Scored by staffing body the REC, the demand crept up over the last four weeks to 53.2, from the May low of 51.2 but -- except for it – still representing the weakest score since late 2012.
“Brexit stagnation continues to seize up the jobs market as the slowdown in recruitment activity continues,” said James Stewart, chair of KMPG, which co-authors the REC’s Report on Jobs.
'Unlikely to bounce back'
“Growth in temporary billings remained historically weak [and] as we approach the summer holidays, the worry is that vacancy growth…is unlikely to bounce back.”
On top of Brexit and the usual summer hiring hiatus, political limbo around the UK’s leadership was also said to be behind end-users looking to maintain a “relatively cautious approach”.
However, a separate survey of more than 100 leaders within technology start-ups suggests a new occupant at No 10 Downing St. won’t mean much to almost half of the IT-led business sector.
In fact, Studio Graphene found that 51% of the start-ups believe that a new prime minister will impact their growth prospects, compared with roughly the same, 49%, who say it will not.
'Computing needs more workers'
“IT & Computing continued to need more workers”, said KMPG’s Mr Stewart, in a reading of the REC report that applies to the contract market but only just, as 50.0 is the growth threshold.
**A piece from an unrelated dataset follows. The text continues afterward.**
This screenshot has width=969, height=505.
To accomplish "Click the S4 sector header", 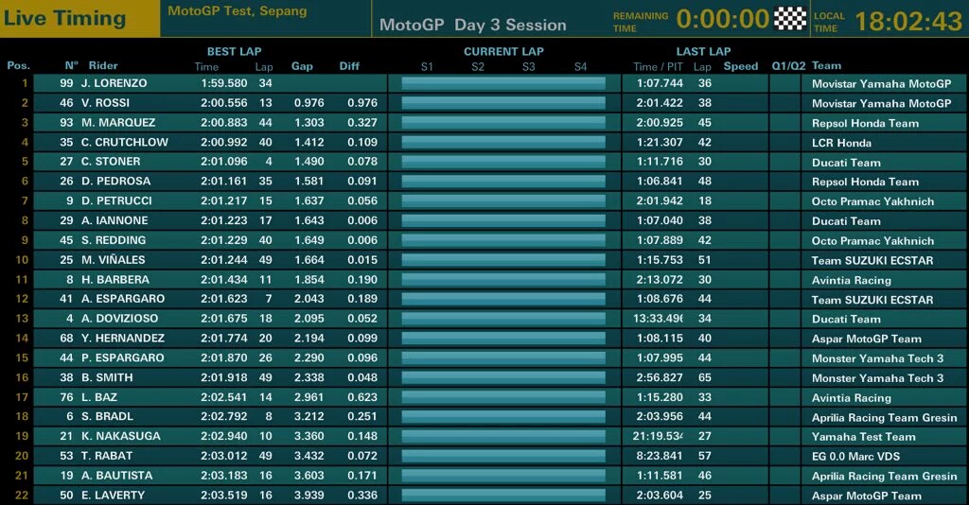I will click(x=580, y=66).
Neil Carberry, chief executive of the Recruitment & Employment Confederation (REC) added:
“Slower growth of temp billings is a reminder to all politicians that businesses…across the country are looking for a smooth path to a negotiated Brexit outcome.”
'Opportunities for temps'
But Mr Carberry repeated his warning to policymakers, which he first sounded in the nadir IT contractor recruitment month of May, that it’s not just Brexit which needs fixing
“It is high time that this policy [the Apprenticeship Levy] was reformed.
“By allowing agencies to fund high-quality training for temps using the levy they pay, the government could provide progression opportunities for flexible workers, tackle the country’s skills shortages and boost the productivity of our economy.”